The Crosstown Showdown got us thinking about how a large group of Spartans come to the banks of the Red Cedar, give their all for four (or five) years in relative obscurity and graduate to, as the NCAA commercials say, go into a career that's not sports.
Occasionally, however, an MSU non-revenue sport athlete goes out and does something amazing. Like, say, qualify for the Masters (Jack Newman, I'm lookin' at you). With that in mind, here our our top four Spartan athletes in non-revenue sports, as judged by their success outside of MSU.

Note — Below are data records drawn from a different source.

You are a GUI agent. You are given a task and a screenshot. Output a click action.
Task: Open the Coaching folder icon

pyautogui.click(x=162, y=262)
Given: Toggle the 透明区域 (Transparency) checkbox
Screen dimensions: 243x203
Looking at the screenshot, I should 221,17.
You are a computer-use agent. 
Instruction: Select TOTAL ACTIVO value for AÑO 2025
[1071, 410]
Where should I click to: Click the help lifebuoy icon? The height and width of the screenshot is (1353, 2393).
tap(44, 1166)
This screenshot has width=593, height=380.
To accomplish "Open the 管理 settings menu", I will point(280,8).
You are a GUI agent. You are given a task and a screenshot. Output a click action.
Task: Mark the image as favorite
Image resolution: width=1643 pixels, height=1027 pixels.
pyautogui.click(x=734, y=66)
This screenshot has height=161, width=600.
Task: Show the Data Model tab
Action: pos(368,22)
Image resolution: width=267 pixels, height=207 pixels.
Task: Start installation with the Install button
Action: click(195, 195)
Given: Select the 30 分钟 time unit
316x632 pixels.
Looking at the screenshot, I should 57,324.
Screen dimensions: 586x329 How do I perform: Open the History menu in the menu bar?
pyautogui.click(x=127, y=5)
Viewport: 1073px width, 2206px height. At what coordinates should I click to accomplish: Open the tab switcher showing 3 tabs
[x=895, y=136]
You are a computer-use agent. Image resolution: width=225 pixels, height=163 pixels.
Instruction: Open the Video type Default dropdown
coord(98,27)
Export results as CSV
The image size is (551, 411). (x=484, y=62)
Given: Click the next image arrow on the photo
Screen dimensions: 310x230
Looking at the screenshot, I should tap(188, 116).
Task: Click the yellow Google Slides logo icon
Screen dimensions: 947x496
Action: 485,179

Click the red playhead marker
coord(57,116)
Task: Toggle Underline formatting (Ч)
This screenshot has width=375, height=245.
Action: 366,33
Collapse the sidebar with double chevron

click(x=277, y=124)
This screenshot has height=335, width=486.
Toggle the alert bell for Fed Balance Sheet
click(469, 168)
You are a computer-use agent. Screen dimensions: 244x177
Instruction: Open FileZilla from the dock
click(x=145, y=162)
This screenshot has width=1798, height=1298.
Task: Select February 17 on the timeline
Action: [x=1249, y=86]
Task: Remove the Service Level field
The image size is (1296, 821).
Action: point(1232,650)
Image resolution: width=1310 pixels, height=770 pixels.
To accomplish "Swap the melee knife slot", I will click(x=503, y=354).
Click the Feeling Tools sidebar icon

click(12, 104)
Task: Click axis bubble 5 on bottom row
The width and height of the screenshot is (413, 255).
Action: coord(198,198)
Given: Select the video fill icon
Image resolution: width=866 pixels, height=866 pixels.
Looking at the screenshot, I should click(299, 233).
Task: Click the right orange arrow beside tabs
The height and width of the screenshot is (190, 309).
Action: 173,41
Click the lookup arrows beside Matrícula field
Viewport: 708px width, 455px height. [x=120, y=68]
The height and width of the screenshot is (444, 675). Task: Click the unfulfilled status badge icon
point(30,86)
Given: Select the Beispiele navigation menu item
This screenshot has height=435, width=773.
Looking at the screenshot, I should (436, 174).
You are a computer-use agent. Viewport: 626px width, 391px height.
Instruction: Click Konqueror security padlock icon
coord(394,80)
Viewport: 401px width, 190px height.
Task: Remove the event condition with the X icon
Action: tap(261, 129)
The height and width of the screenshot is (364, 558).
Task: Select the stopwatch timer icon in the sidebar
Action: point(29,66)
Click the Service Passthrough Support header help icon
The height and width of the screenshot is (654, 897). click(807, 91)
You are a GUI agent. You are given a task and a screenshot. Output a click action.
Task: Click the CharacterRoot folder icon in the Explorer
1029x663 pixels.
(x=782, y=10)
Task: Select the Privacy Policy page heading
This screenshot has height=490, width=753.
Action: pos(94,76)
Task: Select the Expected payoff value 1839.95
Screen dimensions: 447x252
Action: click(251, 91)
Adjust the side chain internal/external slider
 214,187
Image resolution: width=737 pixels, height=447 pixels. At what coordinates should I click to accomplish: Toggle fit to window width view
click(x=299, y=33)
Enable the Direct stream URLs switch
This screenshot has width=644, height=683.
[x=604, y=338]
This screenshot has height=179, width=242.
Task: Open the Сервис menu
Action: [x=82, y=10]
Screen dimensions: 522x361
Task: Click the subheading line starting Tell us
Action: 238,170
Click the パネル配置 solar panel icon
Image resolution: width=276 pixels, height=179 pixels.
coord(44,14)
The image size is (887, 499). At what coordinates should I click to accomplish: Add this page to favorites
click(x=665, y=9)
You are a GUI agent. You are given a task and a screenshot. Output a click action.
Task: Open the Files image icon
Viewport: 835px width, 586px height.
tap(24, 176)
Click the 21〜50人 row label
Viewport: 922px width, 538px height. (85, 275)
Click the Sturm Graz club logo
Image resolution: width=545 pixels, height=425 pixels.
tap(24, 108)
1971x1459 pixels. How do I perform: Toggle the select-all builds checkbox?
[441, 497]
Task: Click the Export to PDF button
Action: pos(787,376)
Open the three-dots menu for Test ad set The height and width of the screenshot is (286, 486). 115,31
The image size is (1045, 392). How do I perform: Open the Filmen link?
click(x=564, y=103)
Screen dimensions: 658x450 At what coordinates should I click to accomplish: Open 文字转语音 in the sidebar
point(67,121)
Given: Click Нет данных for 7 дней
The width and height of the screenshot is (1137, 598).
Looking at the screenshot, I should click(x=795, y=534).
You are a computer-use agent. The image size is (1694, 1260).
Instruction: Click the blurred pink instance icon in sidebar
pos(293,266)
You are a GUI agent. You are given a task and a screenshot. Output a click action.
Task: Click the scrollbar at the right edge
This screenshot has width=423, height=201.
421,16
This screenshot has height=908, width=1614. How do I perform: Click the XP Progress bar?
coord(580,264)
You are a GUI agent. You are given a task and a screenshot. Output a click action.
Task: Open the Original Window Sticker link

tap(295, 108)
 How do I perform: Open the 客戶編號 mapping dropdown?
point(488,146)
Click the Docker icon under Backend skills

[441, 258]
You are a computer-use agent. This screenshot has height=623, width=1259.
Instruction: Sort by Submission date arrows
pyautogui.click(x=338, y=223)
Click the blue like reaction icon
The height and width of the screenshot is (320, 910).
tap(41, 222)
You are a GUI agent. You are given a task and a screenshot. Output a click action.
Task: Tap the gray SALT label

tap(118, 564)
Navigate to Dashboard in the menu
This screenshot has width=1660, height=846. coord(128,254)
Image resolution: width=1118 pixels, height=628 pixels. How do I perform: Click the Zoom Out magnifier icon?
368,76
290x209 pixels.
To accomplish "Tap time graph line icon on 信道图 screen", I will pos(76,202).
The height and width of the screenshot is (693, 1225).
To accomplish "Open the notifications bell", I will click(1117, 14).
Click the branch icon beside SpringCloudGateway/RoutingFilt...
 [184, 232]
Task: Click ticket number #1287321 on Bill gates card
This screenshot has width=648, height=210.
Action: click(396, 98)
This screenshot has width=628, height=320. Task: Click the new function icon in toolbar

Rashad Evans, Mixed Martial Arts/Wrestling
Evans wrestled for MSU but found his niche in MMA, compiling a professional record of 18-0-1 en route to winning the UFC Light Heavyweight Championship in December. Evans, who started out as simply a standout wrestler, has become a knockout artist, thanks to thunderous KO wins over former champion Chuck Liddell and former Ohio State wrestler Sean Salmon. The scary part is that at just 29 years old, he's just now reaching his prime.
Kirk Gibson, Baseball
Gibby's a no-brainer for this list, because while he was a great wide receiver for MSU's football team, most in Michigan know him for his World Series-clinching home run for the Detroit Tigers in 1984. The rest of the world will always have his 1988 hobbled homer. Gibson, who was held out of most of Game 1 of the 1988 World Series with serious leg injuries, was inserted as a pinch batter with two outs in the bottom of the 9th inning. Gibson hit a homer for the ages and the Dodgers went on to win the series. That homer has become one of the most-watched baseball highlights of all time.
Jack Newman, Golf
Newman became the first Spartan ever to qualify for the Masters, quite simply the most prestigious tournament in all of golf. He didn't make the cut, finishing with a four-over-par 72, 76. And I know it's only one tournament. One shining moment of glory. But the reason Newman's on this list is that qualifying for the Masters is simply miles beyond any other success any other MSU golfer has ever had, ever. That sort of separation from the field is nothing short of spectacular.
Kenneth Walsh, Swimming
Don't recognize the name? Don't worry, most readers of this blog weren't watching the 1968 Olympics when Walsh earned two gold medals, one for the 4x100 freestyle relay and the second for the 4x100 medley relay. Those two wins make him MSU's all-time leading gold medalist.
And the winner is...
I'm really tempted to put Gibson here, really tempted. But I'm going with Evans for one key reason. Both Evans and Gibby reached the pinnacle of their sport, but Evans did it while getting hit in the face. I get that baseball is a tough sport - some say that hitting a baseball is the single-hardest skill in sports - but I'd much rather take my chances against Goose Gossage than stand in a cage with Liddell looking to rip my arms off.
And Rashad put him to sleep with a thundering right hand. Imagine what he'd do to me if I didn't let him with this one.